The reaction from crime lab workers across the state, however, was a little more complicated.
The legislation surprised police departments in Maryland and upturned their process for lab testing of suspected marijuana. Before the legislation, agencies such as Maryland State Police and the Baltimore County Police Department, used machines that simply identified in a plant the presence of THC, the psychoactive compound in marijuana and, to a much lesser extent, hemp, both of which are strains of cannabis sativa.
But the Farm Bill redefined hemp by assigning it a strict THC percentage — 0.3% or less. (Marijuana’s THC can top 10%.) The shift rendered equipment at Maryland crime labs, which couldn’t quantify the compound, obsolete. Now, those departments are scrambling, said Rachel Lucas, who manages Baltimore County’s crime lab. Some have received grant money to update their equipment while they outsource testing, and some testing simply isn’t being done at all, she said.
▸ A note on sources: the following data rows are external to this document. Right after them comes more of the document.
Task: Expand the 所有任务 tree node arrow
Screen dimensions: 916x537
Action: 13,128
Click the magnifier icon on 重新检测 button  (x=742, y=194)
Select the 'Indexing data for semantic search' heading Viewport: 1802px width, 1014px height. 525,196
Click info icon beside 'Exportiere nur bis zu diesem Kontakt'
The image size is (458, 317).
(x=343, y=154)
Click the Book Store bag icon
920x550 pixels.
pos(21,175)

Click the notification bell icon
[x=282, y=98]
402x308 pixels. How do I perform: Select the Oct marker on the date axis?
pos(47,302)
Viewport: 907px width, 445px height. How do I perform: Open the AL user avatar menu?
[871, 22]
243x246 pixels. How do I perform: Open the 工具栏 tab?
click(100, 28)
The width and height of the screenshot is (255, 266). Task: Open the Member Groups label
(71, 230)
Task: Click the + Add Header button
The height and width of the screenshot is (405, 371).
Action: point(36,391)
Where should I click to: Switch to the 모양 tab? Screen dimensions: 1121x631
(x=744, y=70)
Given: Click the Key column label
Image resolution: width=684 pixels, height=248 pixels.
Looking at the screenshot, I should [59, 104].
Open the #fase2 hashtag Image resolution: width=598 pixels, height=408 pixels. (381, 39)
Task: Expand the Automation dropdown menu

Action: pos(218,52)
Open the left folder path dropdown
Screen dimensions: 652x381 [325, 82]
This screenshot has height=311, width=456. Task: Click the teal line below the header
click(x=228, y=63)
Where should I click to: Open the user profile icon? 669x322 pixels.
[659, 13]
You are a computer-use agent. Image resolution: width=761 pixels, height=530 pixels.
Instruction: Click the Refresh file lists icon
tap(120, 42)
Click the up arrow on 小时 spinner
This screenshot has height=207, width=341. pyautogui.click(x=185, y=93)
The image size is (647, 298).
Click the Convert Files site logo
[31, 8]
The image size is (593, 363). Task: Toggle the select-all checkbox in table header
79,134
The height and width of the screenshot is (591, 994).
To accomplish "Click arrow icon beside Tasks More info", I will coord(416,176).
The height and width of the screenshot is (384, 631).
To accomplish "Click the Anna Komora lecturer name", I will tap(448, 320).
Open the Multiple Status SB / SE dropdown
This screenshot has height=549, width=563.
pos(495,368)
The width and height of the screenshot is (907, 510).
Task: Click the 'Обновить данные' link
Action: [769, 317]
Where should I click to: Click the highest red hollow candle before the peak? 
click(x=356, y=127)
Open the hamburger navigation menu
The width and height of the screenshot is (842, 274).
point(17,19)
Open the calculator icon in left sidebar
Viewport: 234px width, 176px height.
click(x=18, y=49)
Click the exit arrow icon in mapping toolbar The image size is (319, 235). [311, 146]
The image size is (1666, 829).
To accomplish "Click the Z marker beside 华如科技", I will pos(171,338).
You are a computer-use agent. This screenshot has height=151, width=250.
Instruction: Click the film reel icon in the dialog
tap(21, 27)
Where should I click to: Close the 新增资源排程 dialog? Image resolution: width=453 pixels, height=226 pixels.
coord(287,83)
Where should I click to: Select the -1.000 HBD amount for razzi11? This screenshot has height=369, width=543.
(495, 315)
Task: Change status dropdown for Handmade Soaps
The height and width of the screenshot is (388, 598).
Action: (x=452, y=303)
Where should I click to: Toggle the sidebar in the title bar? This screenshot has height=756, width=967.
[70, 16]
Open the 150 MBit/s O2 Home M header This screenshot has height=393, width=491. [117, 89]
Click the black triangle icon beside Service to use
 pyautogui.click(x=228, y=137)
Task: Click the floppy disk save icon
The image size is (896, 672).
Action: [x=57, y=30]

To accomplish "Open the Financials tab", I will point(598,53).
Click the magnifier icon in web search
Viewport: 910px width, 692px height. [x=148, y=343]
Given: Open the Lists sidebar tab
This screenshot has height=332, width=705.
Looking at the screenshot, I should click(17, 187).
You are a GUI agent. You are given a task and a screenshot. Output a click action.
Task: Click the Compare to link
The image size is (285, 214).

Lucas’s staff is now working through the process of updating its equipment, including asking the county council to receive and distribute their grant money and approve the purchase of a new testing machine that will likely cost up to $300,000.
“These are some of the more time-consuming and resource-consuming things that a lab does,” she said.
In the interim, both Maryland State and Baltimore County police are sending their testing samples to NMS Labs near Philadelphia. At about $100 per test, Baltimore County police have spent about $8,000 since May. Still, the lab can’t afford to test everything it typically would, Lucas said.
“Right now, the county is footing that bill,” she said.
Maryland State Police have sent 469 samples to the same company over the last six months at a cost of about $300,000, said Daniel Katz, director of the agency’s forensic sciences division. It also received a grant — $349,000 — from the U.S. Department of Justice in December to upgrade its equipment.
“It will take several months to procure the equipment, implement the new procedures and train our scientists before the new technology is brought online for casework,” Katz said. “We also plan to use the instrument to quantify other drugs, such as fentanyl, so we will have other uses for the instrument in the future.”
The legislature was ignorant of the Farm Bill’s consequences on policing, Del. David Fraser-Hidalgo, D-Montgomery County, told the Baltimore Sun this month. He is a key supporter of the state’s new hemp industry.
“No, we didn’t talk about this. It just didn’t come up at all, not with all the experts in the room and all the testimony,” he told the newspaper.